Segment Start: Input data

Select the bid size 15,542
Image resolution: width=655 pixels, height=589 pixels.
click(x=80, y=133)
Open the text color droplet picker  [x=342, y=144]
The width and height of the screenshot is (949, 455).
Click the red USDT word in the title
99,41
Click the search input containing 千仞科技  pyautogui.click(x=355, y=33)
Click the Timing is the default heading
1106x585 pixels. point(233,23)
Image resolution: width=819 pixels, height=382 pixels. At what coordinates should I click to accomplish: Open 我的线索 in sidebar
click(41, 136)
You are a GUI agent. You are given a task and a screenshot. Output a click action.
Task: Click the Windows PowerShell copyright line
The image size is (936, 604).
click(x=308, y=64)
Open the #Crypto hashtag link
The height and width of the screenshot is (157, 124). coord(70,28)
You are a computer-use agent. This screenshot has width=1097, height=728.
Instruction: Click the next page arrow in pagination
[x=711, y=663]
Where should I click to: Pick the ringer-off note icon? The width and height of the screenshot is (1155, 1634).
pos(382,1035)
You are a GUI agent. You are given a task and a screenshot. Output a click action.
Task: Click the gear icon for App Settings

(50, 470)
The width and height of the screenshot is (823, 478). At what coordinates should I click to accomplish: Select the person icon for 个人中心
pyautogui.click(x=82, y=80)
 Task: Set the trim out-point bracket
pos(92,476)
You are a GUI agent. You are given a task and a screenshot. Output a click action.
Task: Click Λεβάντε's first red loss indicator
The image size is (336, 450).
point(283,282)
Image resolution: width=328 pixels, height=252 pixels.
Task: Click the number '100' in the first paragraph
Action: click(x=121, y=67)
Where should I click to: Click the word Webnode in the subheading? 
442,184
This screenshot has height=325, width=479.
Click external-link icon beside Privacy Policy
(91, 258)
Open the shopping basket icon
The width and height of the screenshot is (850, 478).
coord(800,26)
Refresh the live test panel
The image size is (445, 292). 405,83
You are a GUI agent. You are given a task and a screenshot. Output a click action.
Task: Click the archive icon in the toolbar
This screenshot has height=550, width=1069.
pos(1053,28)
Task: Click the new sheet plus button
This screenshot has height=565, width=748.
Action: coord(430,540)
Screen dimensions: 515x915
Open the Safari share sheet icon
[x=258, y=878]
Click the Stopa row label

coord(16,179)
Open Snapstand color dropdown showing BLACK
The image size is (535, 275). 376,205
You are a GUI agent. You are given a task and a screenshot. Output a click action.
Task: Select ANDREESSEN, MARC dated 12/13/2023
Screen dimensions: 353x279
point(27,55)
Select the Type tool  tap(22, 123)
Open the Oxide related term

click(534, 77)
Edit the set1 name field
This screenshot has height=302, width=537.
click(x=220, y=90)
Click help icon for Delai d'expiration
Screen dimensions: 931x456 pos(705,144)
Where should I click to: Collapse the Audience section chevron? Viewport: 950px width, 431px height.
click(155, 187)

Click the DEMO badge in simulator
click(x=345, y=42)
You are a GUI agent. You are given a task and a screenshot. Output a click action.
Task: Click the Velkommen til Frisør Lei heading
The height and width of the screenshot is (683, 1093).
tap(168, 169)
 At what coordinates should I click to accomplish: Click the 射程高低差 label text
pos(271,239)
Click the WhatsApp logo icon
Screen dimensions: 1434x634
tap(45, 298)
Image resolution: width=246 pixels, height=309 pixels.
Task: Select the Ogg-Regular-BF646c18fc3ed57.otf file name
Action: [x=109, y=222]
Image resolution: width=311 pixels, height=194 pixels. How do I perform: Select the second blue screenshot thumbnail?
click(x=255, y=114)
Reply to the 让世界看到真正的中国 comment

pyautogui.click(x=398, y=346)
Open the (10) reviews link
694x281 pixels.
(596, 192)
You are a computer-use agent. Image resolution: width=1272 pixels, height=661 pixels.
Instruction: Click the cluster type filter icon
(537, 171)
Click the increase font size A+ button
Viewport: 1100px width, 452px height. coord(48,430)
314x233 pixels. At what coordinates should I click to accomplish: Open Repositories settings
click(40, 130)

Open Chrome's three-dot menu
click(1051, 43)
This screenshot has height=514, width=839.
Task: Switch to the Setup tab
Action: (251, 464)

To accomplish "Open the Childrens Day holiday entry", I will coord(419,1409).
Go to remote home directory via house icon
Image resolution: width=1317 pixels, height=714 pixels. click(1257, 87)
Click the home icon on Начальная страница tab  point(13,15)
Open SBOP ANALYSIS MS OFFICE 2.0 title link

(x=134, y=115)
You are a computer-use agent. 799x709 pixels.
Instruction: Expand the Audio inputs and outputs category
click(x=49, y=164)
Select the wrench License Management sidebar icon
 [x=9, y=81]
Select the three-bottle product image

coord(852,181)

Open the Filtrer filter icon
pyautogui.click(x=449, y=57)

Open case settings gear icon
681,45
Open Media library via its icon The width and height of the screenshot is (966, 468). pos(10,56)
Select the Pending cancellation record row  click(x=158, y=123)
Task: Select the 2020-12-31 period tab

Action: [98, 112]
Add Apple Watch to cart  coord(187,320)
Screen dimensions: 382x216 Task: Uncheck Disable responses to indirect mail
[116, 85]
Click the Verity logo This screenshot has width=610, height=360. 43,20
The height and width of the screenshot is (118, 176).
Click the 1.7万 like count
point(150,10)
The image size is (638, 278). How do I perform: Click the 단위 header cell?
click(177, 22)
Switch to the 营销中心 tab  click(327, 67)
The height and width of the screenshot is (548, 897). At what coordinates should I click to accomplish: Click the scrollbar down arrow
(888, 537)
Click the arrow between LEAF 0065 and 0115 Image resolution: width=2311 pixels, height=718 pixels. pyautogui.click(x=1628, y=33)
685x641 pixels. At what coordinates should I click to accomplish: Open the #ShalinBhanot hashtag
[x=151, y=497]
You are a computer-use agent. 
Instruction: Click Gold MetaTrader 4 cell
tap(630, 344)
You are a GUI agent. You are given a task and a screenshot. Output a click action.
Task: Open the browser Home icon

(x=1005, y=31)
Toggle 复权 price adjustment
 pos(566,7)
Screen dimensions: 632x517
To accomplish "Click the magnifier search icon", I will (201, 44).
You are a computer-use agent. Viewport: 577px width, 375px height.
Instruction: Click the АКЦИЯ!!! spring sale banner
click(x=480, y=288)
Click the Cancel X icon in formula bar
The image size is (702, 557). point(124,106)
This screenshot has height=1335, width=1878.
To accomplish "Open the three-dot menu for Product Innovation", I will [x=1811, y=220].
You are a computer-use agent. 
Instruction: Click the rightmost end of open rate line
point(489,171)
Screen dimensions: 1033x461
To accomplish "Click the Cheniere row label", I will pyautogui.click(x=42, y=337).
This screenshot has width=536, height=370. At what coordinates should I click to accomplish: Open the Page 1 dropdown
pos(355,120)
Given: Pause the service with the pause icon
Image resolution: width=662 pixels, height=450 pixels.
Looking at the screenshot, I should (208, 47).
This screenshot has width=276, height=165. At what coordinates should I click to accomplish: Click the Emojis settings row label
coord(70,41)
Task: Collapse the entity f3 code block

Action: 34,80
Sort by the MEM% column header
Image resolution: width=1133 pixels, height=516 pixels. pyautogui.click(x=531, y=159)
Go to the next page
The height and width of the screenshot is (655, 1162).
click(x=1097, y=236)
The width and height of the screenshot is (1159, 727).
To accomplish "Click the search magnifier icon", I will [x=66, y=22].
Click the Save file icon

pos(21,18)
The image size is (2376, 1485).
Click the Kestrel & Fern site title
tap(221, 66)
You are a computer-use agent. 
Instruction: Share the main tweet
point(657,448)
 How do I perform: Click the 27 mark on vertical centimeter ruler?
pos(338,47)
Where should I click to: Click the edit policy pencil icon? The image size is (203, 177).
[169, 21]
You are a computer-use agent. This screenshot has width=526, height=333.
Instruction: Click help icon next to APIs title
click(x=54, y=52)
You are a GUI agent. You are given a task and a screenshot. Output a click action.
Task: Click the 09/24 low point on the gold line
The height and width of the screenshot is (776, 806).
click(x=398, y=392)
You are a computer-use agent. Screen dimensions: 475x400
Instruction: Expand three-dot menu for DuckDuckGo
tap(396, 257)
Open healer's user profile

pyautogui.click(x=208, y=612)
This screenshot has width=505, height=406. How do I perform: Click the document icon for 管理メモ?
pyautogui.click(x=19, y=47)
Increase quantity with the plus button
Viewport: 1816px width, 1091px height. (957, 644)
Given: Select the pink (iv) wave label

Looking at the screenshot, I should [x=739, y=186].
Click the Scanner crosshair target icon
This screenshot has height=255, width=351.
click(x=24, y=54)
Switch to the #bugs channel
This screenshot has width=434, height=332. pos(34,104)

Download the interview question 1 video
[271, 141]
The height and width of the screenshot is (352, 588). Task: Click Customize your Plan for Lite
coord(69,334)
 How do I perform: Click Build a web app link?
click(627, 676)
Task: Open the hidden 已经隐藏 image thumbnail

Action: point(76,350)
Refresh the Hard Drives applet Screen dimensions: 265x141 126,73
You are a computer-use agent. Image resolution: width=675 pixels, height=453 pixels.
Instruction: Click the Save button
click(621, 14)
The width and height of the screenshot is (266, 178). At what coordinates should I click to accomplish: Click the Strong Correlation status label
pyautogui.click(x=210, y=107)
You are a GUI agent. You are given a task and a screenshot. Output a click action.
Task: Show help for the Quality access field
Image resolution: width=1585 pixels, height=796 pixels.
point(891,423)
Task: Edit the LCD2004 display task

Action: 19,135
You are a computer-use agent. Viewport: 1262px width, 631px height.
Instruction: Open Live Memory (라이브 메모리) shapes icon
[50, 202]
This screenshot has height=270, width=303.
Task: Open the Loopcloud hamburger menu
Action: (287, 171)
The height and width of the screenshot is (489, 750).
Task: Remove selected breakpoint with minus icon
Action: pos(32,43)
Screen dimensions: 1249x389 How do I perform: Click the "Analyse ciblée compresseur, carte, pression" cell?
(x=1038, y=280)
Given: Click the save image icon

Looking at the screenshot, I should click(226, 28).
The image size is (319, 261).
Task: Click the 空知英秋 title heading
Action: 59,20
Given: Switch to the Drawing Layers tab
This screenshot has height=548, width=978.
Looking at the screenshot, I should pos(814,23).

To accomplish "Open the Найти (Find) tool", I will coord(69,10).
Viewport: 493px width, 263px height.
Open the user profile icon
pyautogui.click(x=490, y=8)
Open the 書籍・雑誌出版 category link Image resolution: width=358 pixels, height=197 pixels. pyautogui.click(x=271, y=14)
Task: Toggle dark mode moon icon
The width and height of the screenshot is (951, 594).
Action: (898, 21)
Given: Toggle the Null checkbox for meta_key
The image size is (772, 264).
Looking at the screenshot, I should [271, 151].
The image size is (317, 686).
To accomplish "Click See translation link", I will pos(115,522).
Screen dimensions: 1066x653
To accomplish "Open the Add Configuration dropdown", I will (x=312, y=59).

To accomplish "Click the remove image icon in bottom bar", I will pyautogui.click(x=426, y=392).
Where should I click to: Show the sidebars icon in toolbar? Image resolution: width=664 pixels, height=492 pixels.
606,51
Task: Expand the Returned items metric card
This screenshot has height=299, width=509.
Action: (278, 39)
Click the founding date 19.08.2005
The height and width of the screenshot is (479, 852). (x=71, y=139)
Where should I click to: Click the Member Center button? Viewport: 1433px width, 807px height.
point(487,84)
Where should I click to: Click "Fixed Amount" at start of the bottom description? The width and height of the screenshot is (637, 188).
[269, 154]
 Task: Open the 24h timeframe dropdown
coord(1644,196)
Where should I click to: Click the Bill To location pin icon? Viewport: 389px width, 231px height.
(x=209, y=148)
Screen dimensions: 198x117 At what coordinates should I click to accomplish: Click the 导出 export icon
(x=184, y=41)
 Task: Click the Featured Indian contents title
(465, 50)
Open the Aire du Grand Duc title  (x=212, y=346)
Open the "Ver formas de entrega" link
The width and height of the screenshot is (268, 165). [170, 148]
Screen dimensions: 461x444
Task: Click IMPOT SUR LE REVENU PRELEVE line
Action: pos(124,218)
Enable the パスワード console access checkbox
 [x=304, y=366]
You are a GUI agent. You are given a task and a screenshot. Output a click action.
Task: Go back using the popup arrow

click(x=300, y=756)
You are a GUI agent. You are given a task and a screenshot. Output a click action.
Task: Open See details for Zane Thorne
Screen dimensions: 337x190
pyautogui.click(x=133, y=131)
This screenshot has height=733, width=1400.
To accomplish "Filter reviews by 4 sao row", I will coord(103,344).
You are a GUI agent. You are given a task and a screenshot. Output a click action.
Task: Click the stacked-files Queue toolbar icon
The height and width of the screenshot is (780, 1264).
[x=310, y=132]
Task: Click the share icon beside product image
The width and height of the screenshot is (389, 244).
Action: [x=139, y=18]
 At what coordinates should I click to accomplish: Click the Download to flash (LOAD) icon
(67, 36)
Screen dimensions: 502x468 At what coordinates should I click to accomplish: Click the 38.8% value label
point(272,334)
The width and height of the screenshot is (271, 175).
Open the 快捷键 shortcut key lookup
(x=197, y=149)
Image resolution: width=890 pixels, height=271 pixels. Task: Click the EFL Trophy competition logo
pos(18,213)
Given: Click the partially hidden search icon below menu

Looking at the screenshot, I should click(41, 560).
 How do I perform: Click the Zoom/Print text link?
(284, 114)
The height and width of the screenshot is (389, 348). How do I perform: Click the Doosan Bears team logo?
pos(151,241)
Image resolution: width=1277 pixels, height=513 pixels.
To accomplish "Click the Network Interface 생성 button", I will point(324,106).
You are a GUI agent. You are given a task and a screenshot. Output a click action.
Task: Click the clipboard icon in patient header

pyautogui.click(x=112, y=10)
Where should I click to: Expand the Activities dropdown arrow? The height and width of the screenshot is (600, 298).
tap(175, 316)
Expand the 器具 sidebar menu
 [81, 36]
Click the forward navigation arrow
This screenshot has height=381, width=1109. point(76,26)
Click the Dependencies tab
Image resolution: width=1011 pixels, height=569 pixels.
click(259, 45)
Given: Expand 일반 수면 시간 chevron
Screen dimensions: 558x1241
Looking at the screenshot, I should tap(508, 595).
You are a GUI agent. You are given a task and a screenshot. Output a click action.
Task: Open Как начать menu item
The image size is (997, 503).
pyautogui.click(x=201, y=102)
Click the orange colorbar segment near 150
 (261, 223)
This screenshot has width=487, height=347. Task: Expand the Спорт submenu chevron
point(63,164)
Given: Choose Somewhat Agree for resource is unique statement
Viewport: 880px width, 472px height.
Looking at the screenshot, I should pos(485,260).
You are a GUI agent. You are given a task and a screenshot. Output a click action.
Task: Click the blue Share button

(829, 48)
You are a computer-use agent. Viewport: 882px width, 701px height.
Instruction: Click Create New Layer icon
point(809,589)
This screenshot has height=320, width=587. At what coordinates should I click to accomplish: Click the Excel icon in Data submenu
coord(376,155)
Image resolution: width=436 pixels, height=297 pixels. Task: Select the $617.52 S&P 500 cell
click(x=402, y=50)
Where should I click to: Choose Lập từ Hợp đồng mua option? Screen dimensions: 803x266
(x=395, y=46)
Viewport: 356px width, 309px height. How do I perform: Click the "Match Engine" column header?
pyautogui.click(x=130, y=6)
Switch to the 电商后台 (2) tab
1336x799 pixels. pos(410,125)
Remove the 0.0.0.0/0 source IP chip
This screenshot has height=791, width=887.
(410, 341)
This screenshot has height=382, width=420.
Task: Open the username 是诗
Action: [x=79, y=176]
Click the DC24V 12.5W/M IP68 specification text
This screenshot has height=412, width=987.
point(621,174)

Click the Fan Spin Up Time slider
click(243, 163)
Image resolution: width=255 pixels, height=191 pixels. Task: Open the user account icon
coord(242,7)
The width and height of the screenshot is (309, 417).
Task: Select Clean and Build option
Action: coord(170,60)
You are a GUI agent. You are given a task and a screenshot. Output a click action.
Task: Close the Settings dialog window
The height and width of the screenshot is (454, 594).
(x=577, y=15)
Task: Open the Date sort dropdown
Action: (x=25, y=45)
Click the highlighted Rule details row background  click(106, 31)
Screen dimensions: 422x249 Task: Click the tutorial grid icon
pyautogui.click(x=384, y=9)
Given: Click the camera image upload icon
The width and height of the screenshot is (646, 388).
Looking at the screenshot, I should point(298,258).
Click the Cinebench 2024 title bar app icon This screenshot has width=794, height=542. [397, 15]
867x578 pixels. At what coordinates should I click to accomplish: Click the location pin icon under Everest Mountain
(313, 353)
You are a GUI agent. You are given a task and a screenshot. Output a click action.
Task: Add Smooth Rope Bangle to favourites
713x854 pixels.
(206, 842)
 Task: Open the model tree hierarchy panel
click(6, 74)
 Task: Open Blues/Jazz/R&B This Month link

Segment End: Input data

* [Your objective]: Look through the material above for "reviews" and copy the lines that have it.

* [Problem solution]:
Open the (10) reviews link
To accomplish "Filter reviews by 4 sao row", I will coord(103,344).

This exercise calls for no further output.